2.2.5 EFFECT OF COMPACTION ON PROPERTIES OF SOILS

The engineering properties of soil are improves by compaction. The desirable properties are achieved by proper selection of the soil type, the mode of placement and the method of compaction. The effect of compaction on various soil properties are discussed below. In the following discussions, the dry of optimum means when the water content is less than the optimum, and the wet of optimum means when the water is less than the optimum, and the wet of optimum means when the water content is more than the optimum. (Garg, 2009).

a) SOIL STRUCTURE

The water content at which the soil is compacted plays an important role in the engineering properties of the soil. Soil compacted at a water content less than the optimum water content generally have a flocculated structure, regardless of the method of compaction.

Soil compacted at a water content more than the optimum water content usually have a dispersed structure if the compaction induces large shear strains and a flocculated structure if the shear strains are relatively small

Water content (%)

Fig. 2.7: Soil structure in compacted soils

In fig. 2.7, at point A on the dry side of the optimum, the water content is so low that the attractive forces are more predominant than the repulsive forces, this result in a flocculated structure. As the water content is increased beyond the optimum, the repulsive forces and the particles get oriented into a dispersed structure, if the compactive effort is increased, there is a corresponding increase in the orientation of the particles and higher dry densities are obtained, as shown by the upper curve.

b) PERMEABILITY

The permeability of a soil depends upon the size of void. The permeability of a soil decreases with an increase in water content on the dry side of the optimum water content. There is an improved orientation of the particles and a corresponding reduction in the size of voids which cause a decrease in permeability. The minimum permeability occurs at a slightly above the optimum water content. After the stage, the permeability slightly increases, but it always remains much less than that on the dry side of the optimum (Garg, 2009).

SWELLING

A soil compacted dry of the optimum water content has high water deficiency and more random orientation of particles. Consequently, it imbibes more water than the sample compacted wet of the optimum and has therefore, more swelling consequently, the soils on the dry side are less compressible.

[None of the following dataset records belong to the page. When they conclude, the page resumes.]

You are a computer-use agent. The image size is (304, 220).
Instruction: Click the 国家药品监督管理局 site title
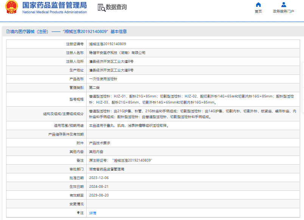tap(54, 5)

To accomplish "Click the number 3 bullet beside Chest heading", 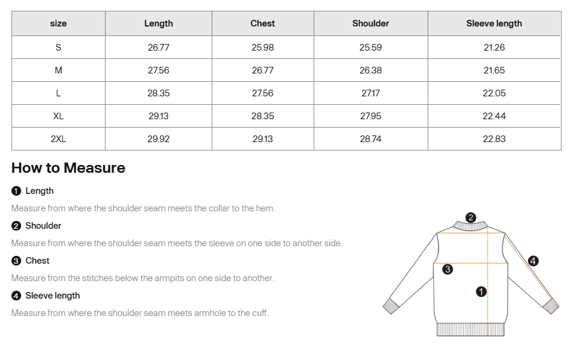I will (16, 261).
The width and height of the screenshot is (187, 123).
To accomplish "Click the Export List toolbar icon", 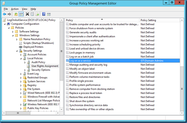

Therefore, the compressibility of soil depends upon a number of other factors. It increases with an increase in the degree of saturation. The compressibility of a soil compacted on the wet side of the optimum is also influenced by the method of compaction.

If the compaction is of kneading or impact type, it creates a more dispersed structure with a corresponding increase in the compressibility. If the compaction causes very large stress, the compressibility increases due to breakdown of the structure and greater orientation of the particles (Lav, 1999).

PORE WATER PRESSURE

A sample compacted dry of the optimum has low water content. The pore water pressure developed for the soil compacted dry of the optimum is therefore less than that for the same soil compacted wet of the optimum.

SHRINKAGE

Soil compacted dry of the optimum shrink less on drying compared with those compacted wet of the optimum. The soils compacted wet of the optimum shrink more because the soil particles in the dispersed structure have nearly parallel orientation of particles in the dispersed structure have nearly parallel orientation of particles and can pack more efficiently. (Lav 1999).

f) COMPRESSIBILITY

The flocculated structure developed on the dry side of the optimum offers greater resistance to compression than the dispersed structure on the wet side.